O modelo de negócio incomoda também os restaurantes, cujos donos se sentem "reféns" dos apps. Insatisfeitos, empresários e entregadores estão juntos nessa briga da "nova economia" e reclamam que são eles que pagam a conta oculta dos aplicativos de comida.
Diego Barreto, vice-presidente de estratégia e finanças do iFood, diz que a empresa já atende às demandas dos entregadores: a companhia estabeleceu o valor mínimo de R$ 5 por rota, distribuiu gratuitamente 800 mil equipamentos de proteção individual (EPIs), oferece seguro de vida e contra acidente para todos os trabalhadores, incluindo a volta para casa, e se comprometeu a resolver a questão dos bloqueios imotivados, que suspendem os entregadores da plataforma e os impedem de trabalhar.
Mas o executivo reconhece que uma regulamentação do setor é necessária. "Precisa de algo entre o atual, que é nada, e a CLT. Algo que diga: estamos protegendo sem retirar a flexibilidade que a economia sob demanda tem", afirma Barreto, se referindo à legislação trabalhista.
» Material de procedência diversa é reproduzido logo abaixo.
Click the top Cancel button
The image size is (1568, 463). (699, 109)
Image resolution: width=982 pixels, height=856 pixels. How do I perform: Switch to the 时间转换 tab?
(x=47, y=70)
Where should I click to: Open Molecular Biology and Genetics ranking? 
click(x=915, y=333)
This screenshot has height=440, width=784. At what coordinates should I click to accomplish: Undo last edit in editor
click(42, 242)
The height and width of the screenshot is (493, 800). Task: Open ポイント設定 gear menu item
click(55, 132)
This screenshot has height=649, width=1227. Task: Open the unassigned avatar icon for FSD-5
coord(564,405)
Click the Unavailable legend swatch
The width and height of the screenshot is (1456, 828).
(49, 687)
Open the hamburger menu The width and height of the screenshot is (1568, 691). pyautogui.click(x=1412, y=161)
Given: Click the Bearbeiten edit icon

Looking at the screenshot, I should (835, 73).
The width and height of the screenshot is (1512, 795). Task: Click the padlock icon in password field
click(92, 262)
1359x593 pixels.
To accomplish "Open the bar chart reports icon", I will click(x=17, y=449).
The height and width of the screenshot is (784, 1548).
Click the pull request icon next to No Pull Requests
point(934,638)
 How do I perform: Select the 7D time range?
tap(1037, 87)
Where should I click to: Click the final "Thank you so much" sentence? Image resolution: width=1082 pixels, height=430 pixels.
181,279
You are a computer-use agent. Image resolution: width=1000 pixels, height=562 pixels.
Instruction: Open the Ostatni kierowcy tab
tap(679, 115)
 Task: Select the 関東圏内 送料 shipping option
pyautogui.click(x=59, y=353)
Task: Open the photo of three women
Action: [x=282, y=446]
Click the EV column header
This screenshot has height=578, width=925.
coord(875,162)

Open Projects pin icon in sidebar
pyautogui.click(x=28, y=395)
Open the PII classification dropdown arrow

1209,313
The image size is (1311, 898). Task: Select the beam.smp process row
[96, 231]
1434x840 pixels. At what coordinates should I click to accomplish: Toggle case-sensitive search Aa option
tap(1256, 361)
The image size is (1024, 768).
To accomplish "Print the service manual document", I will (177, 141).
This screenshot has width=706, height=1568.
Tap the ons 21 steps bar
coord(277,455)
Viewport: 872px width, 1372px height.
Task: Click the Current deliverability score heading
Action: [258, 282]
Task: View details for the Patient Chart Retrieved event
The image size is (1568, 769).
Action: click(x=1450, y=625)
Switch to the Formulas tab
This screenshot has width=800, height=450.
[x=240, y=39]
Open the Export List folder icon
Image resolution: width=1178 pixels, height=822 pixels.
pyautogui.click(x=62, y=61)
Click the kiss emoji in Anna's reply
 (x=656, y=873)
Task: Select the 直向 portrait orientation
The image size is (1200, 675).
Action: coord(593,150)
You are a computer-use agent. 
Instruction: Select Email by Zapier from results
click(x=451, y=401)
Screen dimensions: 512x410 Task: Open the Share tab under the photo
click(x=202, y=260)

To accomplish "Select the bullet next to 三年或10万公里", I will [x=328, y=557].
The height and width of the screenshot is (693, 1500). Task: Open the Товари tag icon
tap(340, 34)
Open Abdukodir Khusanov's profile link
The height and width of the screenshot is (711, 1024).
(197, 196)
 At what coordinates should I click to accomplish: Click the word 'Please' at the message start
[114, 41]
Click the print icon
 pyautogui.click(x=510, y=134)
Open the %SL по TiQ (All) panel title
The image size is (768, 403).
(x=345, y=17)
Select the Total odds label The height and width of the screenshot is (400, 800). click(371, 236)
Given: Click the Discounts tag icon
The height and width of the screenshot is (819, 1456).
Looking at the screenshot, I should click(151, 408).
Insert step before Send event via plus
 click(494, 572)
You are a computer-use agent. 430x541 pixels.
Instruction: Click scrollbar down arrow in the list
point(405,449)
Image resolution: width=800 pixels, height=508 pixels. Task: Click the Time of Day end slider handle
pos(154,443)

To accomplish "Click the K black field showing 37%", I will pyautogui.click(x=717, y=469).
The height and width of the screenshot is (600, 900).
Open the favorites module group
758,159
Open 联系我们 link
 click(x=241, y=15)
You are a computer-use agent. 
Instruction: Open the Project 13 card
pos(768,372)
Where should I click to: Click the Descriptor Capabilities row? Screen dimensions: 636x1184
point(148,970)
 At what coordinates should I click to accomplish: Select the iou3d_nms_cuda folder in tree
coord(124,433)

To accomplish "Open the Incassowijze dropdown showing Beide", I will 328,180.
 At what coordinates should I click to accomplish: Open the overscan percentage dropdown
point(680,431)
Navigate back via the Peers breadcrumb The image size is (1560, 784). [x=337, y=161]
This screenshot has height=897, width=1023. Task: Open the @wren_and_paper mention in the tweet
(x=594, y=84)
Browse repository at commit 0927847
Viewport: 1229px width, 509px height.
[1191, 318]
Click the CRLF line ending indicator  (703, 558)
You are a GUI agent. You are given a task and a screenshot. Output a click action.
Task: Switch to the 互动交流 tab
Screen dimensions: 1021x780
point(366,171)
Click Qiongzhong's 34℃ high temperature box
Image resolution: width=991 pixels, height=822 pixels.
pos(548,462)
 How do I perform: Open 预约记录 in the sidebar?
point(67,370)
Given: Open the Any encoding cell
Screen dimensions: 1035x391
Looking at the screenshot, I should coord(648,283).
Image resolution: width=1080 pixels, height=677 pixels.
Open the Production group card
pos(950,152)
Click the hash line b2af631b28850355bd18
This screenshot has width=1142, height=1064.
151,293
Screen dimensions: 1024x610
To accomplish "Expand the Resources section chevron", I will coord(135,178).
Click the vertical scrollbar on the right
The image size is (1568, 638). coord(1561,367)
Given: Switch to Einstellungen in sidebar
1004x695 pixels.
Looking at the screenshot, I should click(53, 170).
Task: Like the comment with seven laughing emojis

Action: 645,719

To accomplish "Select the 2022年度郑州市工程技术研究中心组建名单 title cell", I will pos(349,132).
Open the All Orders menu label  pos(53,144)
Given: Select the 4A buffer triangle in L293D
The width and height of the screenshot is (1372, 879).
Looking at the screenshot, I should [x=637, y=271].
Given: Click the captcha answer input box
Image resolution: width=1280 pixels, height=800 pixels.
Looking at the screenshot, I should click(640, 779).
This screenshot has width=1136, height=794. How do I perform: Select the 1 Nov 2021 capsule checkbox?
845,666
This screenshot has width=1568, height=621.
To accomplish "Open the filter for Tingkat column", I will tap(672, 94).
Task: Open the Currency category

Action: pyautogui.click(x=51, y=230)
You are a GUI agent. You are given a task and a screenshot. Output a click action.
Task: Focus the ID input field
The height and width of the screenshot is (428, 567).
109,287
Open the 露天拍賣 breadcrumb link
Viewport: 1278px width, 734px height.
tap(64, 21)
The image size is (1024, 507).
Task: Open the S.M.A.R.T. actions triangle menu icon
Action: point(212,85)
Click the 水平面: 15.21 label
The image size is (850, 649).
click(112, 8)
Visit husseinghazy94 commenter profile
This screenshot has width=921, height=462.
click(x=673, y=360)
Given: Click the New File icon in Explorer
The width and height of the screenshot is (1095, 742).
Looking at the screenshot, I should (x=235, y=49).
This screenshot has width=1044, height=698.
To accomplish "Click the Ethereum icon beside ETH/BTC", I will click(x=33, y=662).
Com uma média de 30 milhões de pedidos por mês, a empresa é a maior plataforma de entrega de comida do país e se prepara para lançar a função "Na Mesa", que permite que o cliente que está no restaurante faça seu pedido pelo aplicativo, sem necessidade de garçom. Confira trechos da entrevista:
Qual impacto pode ter sobre o modelo de negócio do iFood uma legislação que regulamente a categoria dos entregadores?
Faz sentido você ter um piso mínimo de condições que qualquer trabalhador da economia sob demanda esteja resguardado? A resposta é sim. O que é essa lei? Não é CLT. Os atributos de empregado CLT não falam com os atributos de um profissional da economia sob demanda. Precisa de algo entre o atual, que é nada, e a CLT. Algo que diga: estamos protegendo sem retirar a flexibilidade que a economia sob demanda tem.
Nessas condições, o impacto operacional sobre o iFood seria baixo, mas o impacto no Brasil seria alto porque nem todo mundo no Brasil segue os padrões mínimos.
Qual demanda seria aceitável para o iFood? A obrigatoriedade de pagar um plano de saúde, por exemplo?
Se eu der um plano de saúde [ao trabalhador], todos [os apps] vão dar um plano de saúde. Não faz o mínimo sentido isso, não é correto. Não dá para falar em nada que não respeite uma certa proporcionalidade. A economia sob demanda parte do pressuposto do fracionamento do seu tempo com as plataformas. Cerca de 70% dos entregadores do iFood trabalham entre 4 e 5 horas por semana. É desproporcional embutir um determinado instrumento que não respeita a proporcionalidade.
Deveria existir uma plataforma tecnológica que centralizasse a jornada do trabalhador. Aí você tem uma foto da sua jornada e a partir dessa foto, você discute essa proporcionalidade, seja do privado ou do público.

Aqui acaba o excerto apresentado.